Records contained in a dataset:
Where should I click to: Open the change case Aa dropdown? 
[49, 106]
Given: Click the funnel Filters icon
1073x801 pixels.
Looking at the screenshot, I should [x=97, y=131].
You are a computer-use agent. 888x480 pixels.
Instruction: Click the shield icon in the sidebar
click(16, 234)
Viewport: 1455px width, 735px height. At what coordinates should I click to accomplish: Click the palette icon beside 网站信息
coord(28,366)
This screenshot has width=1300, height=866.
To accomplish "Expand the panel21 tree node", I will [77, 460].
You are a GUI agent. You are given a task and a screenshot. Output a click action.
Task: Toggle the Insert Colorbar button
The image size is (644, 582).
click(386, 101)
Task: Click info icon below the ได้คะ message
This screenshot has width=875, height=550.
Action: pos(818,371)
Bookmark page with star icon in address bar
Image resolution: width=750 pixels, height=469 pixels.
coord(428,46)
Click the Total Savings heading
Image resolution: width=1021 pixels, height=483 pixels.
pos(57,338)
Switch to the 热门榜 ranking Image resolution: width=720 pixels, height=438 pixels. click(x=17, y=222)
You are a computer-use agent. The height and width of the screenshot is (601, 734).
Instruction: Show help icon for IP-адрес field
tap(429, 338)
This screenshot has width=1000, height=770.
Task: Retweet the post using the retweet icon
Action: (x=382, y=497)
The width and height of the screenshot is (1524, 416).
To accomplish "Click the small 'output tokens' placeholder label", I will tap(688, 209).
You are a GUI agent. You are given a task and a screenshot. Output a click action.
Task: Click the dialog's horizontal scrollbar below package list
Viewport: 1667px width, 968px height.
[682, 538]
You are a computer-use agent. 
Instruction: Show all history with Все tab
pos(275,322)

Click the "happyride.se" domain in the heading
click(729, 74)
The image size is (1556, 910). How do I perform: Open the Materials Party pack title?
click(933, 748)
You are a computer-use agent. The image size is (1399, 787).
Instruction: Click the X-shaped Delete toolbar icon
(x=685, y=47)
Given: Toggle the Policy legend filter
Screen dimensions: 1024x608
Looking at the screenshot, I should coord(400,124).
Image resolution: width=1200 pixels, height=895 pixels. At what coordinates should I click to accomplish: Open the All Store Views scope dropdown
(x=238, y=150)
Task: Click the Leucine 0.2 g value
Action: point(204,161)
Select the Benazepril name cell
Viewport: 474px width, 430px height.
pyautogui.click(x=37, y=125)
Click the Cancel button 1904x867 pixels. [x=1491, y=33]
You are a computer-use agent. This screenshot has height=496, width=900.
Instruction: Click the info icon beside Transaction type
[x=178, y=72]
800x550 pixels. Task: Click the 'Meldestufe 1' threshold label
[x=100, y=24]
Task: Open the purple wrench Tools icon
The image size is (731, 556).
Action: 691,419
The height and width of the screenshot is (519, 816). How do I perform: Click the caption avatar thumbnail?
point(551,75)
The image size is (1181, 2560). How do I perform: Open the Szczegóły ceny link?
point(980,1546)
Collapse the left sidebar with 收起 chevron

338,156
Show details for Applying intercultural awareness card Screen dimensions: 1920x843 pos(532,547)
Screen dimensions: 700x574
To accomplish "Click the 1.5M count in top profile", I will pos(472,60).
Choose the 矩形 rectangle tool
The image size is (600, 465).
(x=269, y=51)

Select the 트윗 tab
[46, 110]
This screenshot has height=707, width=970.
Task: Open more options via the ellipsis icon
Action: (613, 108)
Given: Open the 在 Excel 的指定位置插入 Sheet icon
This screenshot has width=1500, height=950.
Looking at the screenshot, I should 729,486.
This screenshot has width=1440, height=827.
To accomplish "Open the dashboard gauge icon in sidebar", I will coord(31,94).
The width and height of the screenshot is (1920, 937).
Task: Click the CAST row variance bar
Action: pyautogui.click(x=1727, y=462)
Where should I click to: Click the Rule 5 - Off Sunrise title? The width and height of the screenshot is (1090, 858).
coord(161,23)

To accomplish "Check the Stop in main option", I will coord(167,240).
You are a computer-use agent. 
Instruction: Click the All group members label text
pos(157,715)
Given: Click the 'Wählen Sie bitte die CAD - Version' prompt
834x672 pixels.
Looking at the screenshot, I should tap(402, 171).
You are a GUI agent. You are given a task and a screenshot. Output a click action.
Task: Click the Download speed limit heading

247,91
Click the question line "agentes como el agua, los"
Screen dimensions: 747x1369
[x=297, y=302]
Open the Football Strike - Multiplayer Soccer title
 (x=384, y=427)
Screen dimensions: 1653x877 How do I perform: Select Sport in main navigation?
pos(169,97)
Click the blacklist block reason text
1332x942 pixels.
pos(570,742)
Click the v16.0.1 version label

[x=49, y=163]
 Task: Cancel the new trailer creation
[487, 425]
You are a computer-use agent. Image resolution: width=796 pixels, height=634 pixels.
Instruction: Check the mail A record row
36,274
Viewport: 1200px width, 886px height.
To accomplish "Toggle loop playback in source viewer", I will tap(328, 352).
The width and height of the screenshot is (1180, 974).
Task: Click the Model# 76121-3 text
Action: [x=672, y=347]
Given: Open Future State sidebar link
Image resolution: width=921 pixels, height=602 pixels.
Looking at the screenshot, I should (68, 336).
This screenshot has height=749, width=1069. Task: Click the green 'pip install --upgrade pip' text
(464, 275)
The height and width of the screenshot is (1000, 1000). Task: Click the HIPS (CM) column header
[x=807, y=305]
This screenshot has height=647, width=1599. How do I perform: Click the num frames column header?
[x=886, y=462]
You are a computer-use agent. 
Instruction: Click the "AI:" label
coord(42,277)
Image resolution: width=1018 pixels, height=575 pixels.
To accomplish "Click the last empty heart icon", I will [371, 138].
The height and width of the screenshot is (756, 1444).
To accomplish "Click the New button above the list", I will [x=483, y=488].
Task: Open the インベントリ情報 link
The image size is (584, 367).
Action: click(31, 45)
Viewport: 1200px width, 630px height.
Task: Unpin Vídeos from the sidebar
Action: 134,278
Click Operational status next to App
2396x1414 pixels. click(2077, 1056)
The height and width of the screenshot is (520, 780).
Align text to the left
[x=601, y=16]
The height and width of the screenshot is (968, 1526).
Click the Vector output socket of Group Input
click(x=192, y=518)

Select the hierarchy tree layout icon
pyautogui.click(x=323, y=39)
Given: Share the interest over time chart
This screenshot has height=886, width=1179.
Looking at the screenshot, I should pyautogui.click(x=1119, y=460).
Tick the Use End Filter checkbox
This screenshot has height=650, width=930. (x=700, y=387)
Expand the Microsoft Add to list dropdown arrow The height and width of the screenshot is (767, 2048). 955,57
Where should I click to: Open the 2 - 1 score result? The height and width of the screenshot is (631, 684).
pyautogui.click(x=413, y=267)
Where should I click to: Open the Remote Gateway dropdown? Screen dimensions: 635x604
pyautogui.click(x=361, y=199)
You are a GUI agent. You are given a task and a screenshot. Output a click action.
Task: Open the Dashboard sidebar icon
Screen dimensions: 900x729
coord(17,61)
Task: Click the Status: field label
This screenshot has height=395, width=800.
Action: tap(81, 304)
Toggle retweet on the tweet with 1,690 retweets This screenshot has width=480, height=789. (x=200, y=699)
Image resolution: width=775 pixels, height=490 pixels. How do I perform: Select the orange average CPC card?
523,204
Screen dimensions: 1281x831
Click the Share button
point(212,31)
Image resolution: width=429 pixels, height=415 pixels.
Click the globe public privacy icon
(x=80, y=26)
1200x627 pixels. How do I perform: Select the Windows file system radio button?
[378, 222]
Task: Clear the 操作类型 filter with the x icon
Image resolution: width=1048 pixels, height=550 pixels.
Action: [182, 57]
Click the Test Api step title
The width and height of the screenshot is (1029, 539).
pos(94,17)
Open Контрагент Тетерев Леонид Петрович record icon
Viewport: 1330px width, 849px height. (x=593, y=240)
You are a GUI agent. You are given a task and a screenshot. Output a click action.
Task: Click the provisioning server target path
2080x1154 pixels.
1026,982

(Task item): Scan the entries above for the line containing "Image resolution: width=1021", and copy it and all lines after it exactly, down to and including the line containing "The width and height of the screenshot is (1524, 416).".

(Answer space):
Image resolution: width=1021 pixels, height=483 pixels.
pos(57,338)
Switch to the 热门榜 ranking Image resolution: width=720 pixels, height=438 pixels. click(x=17, y=222)
You are a computer-use agent. The height and width of the screenshot is (601, 734).
Instruction: Show help icon for IP-адрес field
tap(429, 338)
This screenshot has width=1000, height=770.
Task: Retweet the post using the retweet icon
Action: (x=382, y=497)
The width and height of the screenshot is (1524, 416).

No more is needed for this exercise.